Yeah, that was a mistake from Disparu. But the elf could have given the kid a forearm brace to protect it from the string instead of telling him to not fear it and suck it up ! ^^
If you'd actually shot a bow, you wouldn't talk about firing one.
@@rogerborg not everyone in the world is a native English speaker with a sense of linguistic nuance
Galadriel has a prime subscription and her armour was delivered in 1 day
LOL
maybe Halbrand made her armour as he seems to be able to magically make extremely detailed, beautiful swords in mere minutes apparently
"I swore an oath to not tell you anything about the mithril"
(trained for over a decade) How to tell the writers researched somewhere between 'jack' and 'squat...'
1. They use real weapons. To put it mildly "Every head wound is a gusher." Even dull edges can cause deep lacerations.
2. The instructor 'dodges everything.' That will get your ass kicked, because its MUCH easier to swing a weapon five times than it is to dodge twice. If just one of those guys was like "F***, I'm gonna wail on her" she'd go down with all the grace of butcher's slab of meat.
I'm surprised we haven't seen any Harfoot cannibalism yet
A line during the “let’s laugh at the dead” party about how tasty the guy who died by bees was in the stew they made from him wouldn’t have been out of place.
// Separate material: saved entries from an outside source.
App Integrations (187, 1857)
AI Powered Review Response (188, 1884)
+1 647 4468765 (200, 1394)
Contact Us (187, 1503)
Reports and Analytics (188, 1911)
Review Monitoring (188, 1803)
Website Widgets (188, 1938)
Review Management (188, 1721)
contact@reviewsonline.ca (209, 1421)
I'm pretty sure, when one of them got trapped and was sinking into the swamp, I heard one of the others standing around watching, saying "Looks like meat's back on the menu boys and girls!" 😁
“What about their legs? They don’t need those.”
That will probably be in the 'Annual Harfoot necro-orgy' episode. 🤮 🤮
“If we don’t get a lot of the secret thing you just found we all die”. Wow. Epic writing guys.
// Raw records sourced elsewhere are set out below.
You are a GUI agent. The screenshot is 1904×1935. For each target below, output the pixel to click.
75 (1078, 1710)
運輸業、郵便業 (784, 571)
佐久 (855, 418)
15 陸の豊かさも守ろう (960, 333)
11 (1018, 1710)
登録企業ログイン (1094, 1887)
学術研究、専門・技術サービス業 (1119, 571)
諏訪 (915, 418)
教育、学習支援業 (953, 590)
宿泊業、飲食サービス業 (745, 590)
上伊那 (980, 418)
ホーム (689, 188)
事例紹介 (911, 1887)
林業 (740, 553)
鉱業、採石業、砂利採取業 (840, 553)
Is this the fight that caused Morfydd Clark to seek therapy because men were coming at her ? As an actress you'd think that she'd know the difference between acting and reality (I'm using the word acting in it's loosest sense)
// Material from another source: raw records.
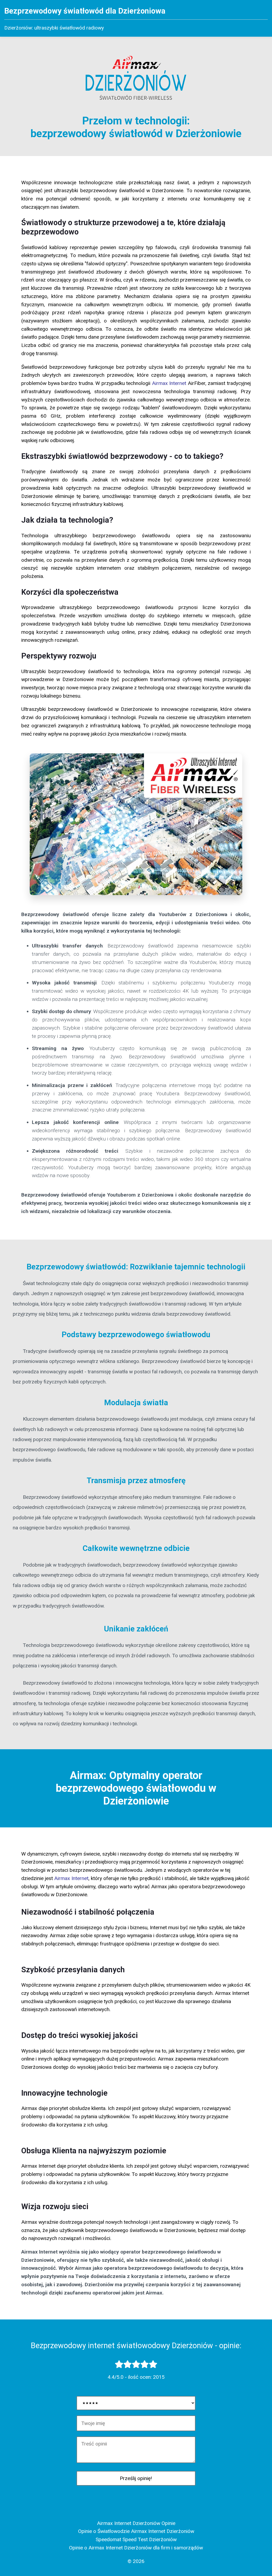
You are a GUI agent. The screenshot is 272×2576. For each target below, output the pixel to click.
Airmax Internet (169, 383)
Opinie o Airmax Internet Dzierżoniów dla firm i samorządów (136, 2548)
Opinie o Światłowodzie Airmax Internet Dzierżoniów (136, 2531)
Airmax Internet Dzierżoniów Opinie (136, 2523)
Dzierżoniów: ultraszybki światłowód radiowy (54, 28)
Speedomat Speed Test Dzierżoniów (136, 2539)
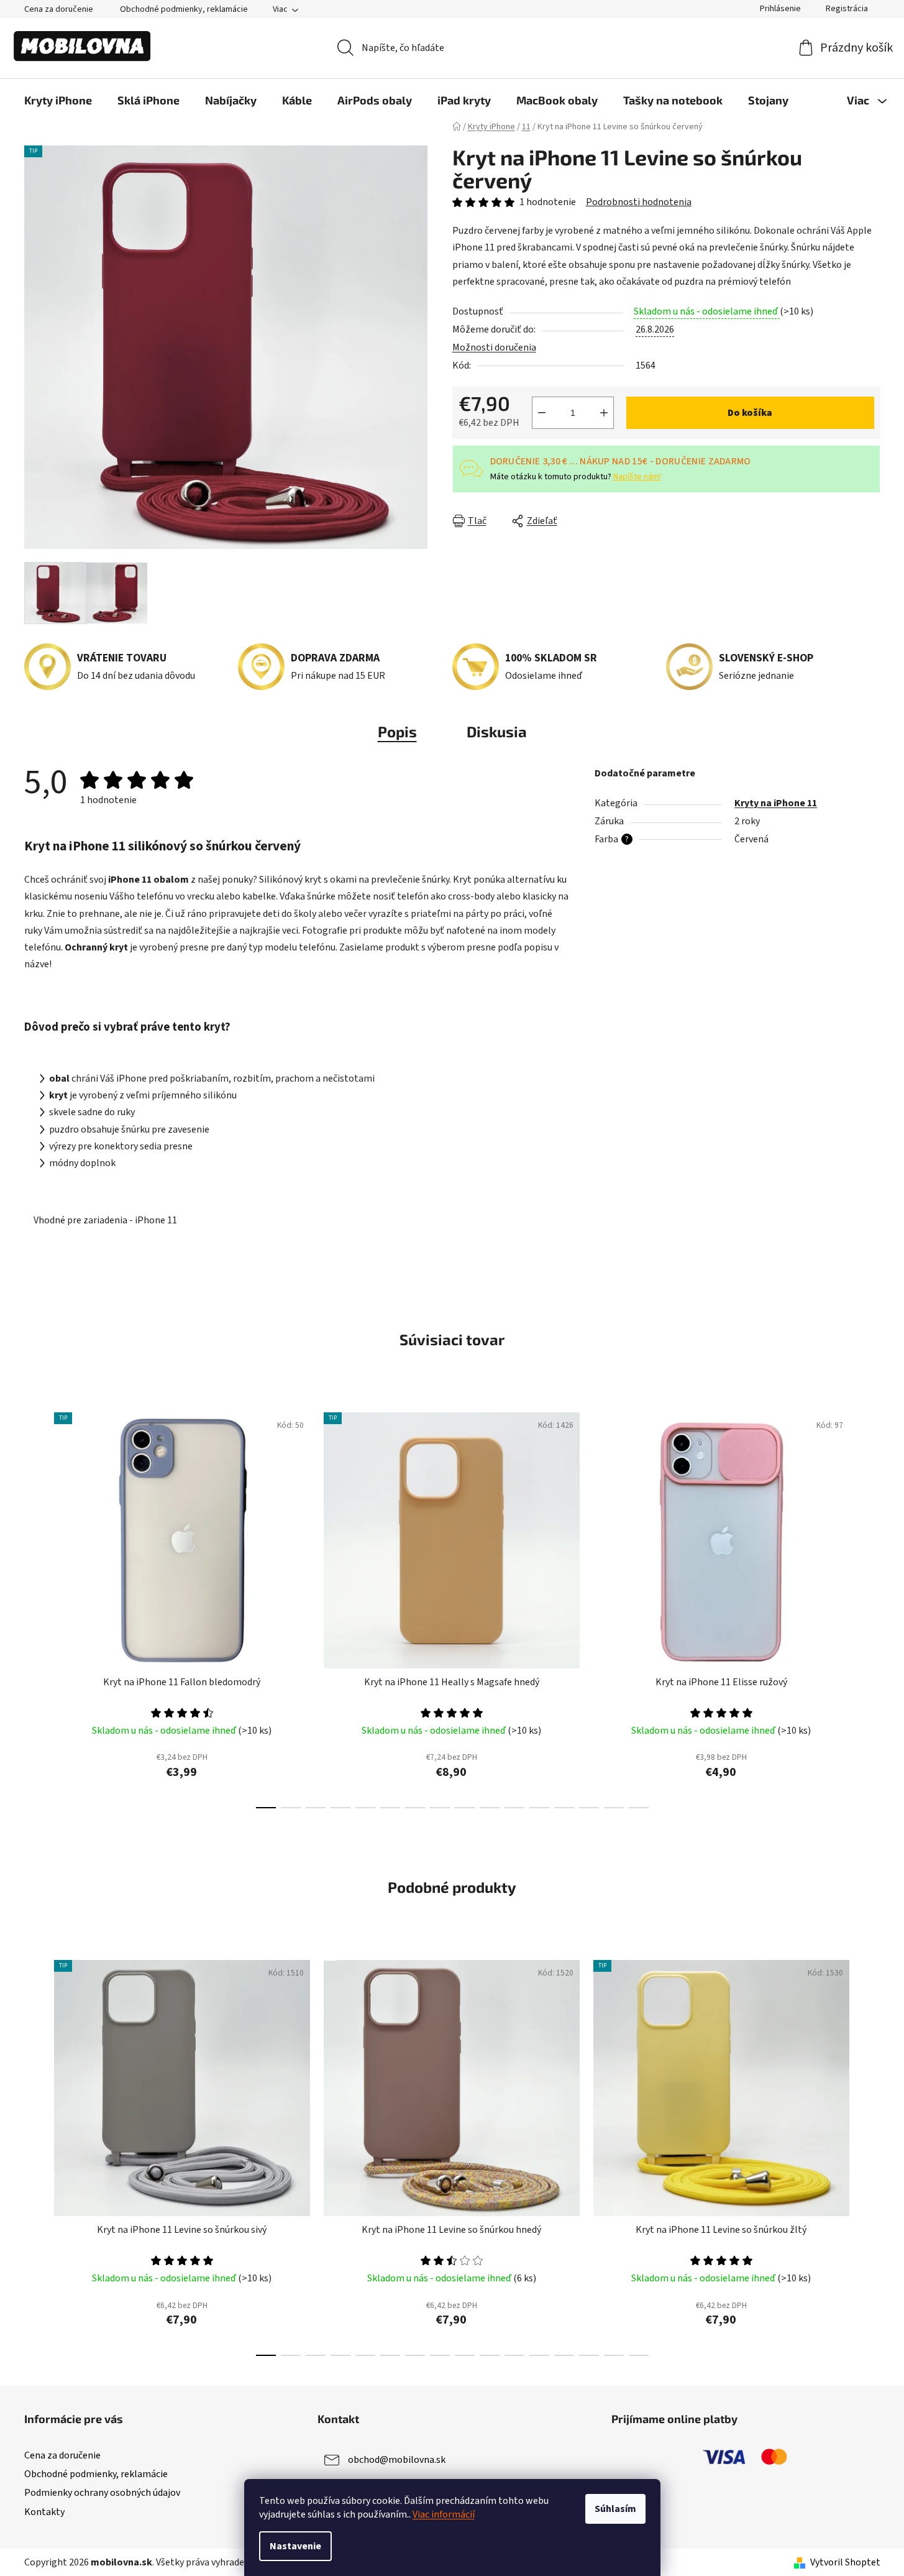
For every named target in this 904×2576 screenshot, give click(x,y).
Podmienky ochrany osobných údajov (102, 2493)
These are strange times where i look forward to watching the review more than the shows.. keep them coming 👌
Becoming one of my favorite reviewers, not boring at all ;)
“Have you tired screaming at him?” I spit my tea out 🤣🤣🤣🤣🤣🤣
The Cruelfoots formed the nucleus of Sauron’s evil empire. True story.
And they disappeared at the 3rd Age as free people's slaughtered them to the last hobbo.
Hatefoots
Question, where did Guy-ladriel get her armor from? She came to the island in her night gown and nothing else, right? But somehow the armor was there? Okay. Also, aren't Numenors knows for being amazing fighters? So then why are they training and sending a few kids to fight orcs? Speaking of that she still has no concrete proof Sauron is alive, right? So what are they going to fight and why would they? And why send like 20 kids? Wouldn't they send more than 3 tiny boats? And last week weren't we already boarding the ship to go? But this week we get back off to prepare to leave again? Please make it make sense.
The fact that they already had a full plate armour like that or were able to craft one in a few days for her just make the numenoreans look worse. So they KNEW what "good" armour is and still made that crap scale armour for their soldiers when they were capable of making armour protecting them. Bunch of bastard smiths who hate their own people and want them to die.
They must turn back because they also forgot to bring their food with them
@@GrafPathygoras hahaha!!!! Next episode we get ready to leave again.
To be fair I’m sure the writers in their real lives only know how to get their way by screaming and cutting people off so of course that’s what their “brave/strong” characters do
Plot Twist: The fakehobbits are actually loyal servants of Sauron.